Why are mean absolute error (mae
) and accuracy (acc
) not listed in the available metrics section. Are there any other hidden metrics?
@damienrj, nothing is hidden is you look at the code: https://github.com/fchollet/keras/blob/master/keras/metrics.py
If you look deep enough, you'll see that many loss functions are added as metrics. Look then at the loss page: https://keras.io/losses/
Is there is anyway to calculate precission@k and recall@k using the above-mentioned code ??? @mimoralea
@apacha How can I extend your code to work for multiclass classification? My result for the predictions i get are all 1 but I need a list like [0,0,0,1,0,0,0,0,0,0,0,0] since i have 12 classes. How can I get that?
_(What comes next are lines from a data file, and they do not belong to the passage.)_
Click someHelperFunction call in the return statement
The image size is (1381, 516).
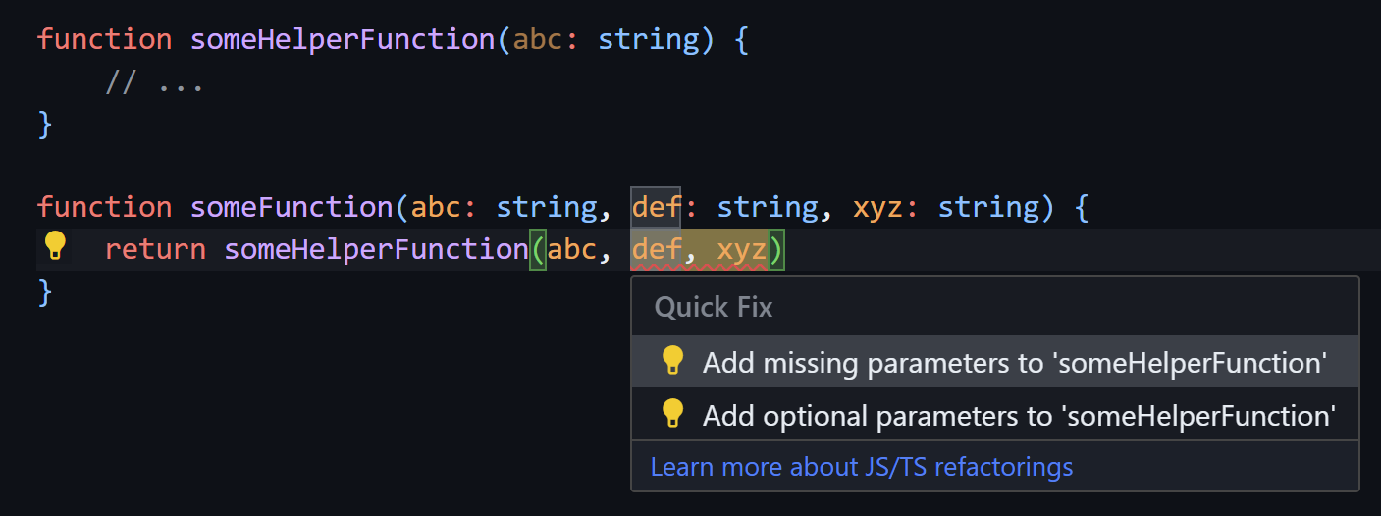pyautogui.click(x=376, y=250)
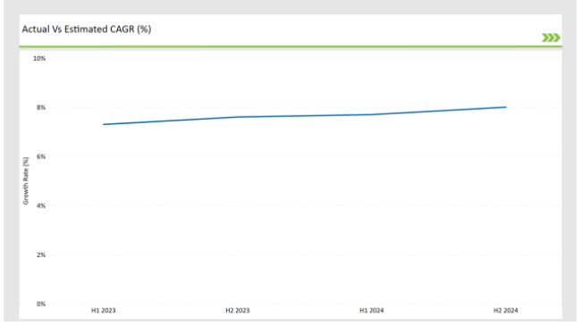
Task: Click the 10% y-axis tick label
Action: [x=39, y=58]
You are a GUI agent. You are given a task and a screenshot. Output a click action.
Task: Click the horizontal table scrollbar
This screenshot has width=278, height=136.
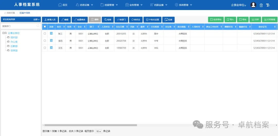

As far as I know, scikit's classification_report does support multiclass cases, but I am not sure if we are talking about the same thing. What exactly do you mean by multiclass classification: One object potentially belonging to multiple classes? Or just having 12 different classes in total? Maybe you need some one-hot encoding for the ground truth before computing the metrics. Apart from that, I'm afraid I can't help you unless you give more details, but I don't think this is the right place to answer such questions. Preferably, you should ask such questions on Stackoverflow.
@NourozR Keras metrics for regression are: r_square (R^2), mean absolute error (MAE), mean_squared_error (MSE) and root mean squared error (RMSE). See here: https://github.com/keras-team/keras/issues/7947
Closing, as the metrics docs have been updated on both keras.io and tensorflow.org. 🙂
Most examples are use metrics=['accuracy'], but accuracy is not always suitable for every task.